◆ Sección del documento ◆
——————

Un poco frustrado y aburrido por la incomprensión de la academia hacia mis capacidades creativas, decidí regresar a la caja dejando de lado las letras, en un momento clave que cambió la percepción de mundo que tenía Cartagena: un espacio de tiempo donde todos los adolescentes se volvieron prisioneros de una industria cultural globalizada con contenidos que se interiorizaron en ellos y generaron nuevas tendencias y estilos que “zappinearon” sus vidas; es así como gigantescas antenas circulares q capturaban la señal pirata de canales privados (en su mayoría peruanos) se apoderaron de la cultura local e iniciaron una microsegmentación del tipo tribus urbanas. Con la llegada de la “Perubólica” algunos se volvieron metaleros porque solo consumían MTV o raperos por el Príncipe del Rap; también estaban los que vivían en el mundo de las Agujetas de color de Rosa – tuve una novia idéntica a la protagonista, era divina “Luceidy”. El problema era que vivía en el barrio La Princesa y yo en Lemaitre-, los que se creían “Abeles” o “Ricky Martínes” (tipo menudo de cabello largo y aretes), los que tocaban baterías imaginarias como “Alex el de Maná”; los de las “Polladas” nivel “Señorita Laura” y otros que se desvelaban esperando la franja erótica de medianoche, la cual contaba con títulos como “Las Chicas de la Oficina” y la “Serie Rosa” en el canal “Global Market”, demanda que se incrementó y dio pie a una nueva unidad de negocios: la apertura de canales porno decodificados con aparatos que alquilaba de manera clandestina el amigo de un amigo, o que en su defecto tenían la posibilidad de acceso con un fine tunning en +21, característico por un sonido “titititititi” y una luz titilante que te hacían miembro del club de los flacos cuello largo.

La evolución y apropiación de los nuevos contenidos televisivos, estuvo acompañada de herramientas como el VHS Rec, el cual mejoró el nivel de descanso de los adolescentes, porque permitía grabar los programas de medianoche y verlos en espacios de tiempo diurno y sin comerciales. Con el VHS aparecieron nuevas funciones para el control remoto: el stop o “Alpin pause” que te permitía hacer el mandado en la tienda sin perder detalle del universo virtual que permeaba tu existencia; el “play” que le daba continuidad a la misma; el “Ff” o “rapidísimo”, que te dejaba acelerarle a lo que no te gustaba y el “Rw” “depatrás”, que te dejaba regresar a degustar esos finos detalles que perdías al contestar a las señales de Batman que hacían los padres.

——————

◆ Material proporcionado ◆
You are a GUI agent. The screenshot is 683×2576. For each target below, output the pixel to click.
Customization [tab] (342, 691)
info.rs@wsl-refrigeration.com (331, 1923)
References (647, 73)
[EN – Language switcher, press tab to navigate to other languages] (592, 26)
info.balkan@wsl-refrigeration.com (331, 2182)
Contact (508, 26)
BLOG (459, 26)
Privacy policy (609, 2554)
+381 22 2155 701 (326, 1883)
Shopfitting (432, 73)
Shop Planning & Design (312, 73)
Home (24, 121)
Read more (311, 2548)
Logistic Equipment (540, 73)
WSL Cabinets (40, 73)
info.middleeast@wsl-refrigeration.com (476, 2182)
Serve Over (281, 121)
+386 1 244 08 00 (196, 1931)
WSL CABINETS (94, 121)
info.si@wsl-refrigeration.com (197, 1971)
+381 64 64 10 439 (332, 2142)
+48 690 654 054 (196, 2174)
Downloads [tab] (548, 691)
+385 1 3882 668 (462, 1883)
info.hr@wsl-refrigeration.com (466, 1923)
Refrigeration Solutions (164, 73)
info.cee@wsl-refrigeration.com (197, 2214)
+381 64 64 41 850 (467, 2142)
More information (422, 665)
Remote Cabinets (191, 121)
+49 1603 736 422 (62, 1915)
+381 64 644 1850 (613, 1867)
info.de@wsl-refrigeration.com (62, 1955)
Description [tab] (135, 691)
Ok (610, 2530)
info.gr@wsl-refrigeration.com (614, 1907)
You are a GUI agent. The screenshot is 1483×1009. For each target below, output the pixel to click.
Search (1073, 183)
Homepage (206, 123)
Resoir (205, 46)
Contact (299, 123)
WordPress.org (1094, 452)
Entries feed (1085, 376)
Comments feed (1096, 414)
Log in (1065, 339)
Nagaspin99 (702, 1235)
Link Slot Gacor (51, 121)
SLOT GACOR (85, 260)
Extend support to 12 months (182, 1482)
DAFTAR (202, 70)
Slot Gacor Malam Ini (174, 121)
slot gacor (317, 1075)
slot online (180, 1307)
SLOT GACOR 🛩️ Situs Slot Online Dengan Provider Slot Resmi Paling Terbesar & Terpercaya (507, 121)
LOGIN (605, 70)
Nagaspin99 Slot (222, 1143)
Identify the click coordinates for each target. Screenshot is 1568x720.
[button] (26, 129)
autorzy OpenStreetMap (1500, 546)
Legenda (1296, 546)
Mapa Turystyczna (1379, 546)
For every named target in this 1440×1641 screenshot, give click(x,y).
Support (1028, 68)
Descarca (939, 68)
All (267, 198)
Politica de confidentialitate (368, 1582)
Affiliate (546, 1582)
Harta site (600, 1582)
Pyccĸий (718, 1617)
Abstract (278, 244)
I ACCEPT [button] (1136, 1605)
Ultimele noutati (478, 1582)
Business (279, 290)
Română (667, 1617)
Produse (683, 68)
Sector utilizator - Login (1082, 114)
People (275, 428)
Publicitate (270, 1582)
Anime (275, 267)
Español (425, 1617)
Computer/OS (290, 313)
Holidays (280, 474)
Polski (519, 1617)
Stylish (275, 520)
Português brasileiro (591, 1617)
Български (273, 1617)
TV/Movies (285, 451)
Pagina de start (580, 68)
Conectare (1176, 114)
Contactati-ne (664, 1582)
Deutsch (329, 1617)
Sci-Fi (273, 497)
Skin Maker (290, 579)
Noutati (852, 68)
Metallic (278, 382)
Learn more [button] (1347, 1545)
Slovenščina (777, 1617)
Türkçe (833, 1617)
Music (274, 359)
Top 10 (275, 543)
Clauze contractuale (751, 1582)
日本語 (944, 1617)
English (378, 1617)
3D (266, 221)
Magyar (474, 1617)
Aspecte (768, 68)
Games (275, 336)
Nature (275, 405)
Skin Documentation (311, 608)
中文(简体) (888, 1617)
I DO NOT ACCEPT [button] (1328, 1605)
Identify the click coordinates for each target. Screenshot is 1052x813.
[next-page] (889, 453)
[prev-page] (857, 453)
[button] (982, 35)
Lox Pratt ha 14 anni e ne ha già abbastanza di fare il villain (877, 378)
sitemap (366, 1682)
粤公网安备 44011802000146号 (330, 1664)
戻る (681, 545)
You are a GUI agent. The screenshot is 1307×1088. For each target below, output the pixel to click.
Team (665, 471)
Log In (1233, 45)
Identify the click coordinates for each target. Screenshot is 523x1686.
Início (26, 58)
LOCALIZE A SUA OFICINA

——————

◆ Ejercicio ◆
Transcribe del texto sobre la televisión en Cartagena el pasaje que va desde "La evolución y" hasta "hacían los padres.", ambos incluidos.

◆ Respuesta ◆
La evolución y apropiación de los nuevos contenidos televisivos, estuvo acompañada de herramientas como el VHS Rec, el cual mejoró el nivel de descanso de los adolescentes, porque permitía grabar los programas de medianoche y verlos en espacios de tiempo diurno y sin comerciales. Con el VHS aparecieron nuevas funciones para el control remoto: el stop o “Alpin pause” que te permitía hacer el mandado en la tienda sin perder detalle del universo virtual que permeaba tu existencia; el “play” que le daba continuidad a la misma; el “Ff” o “rapidísimo”, que te dejaba acelerarle a lo que no te gustaba y el “Rw” “depatrás”, que te dejaba regresar a degustar esos finos detalles que perdías al contestar a las señales de Batman que hacían los padres.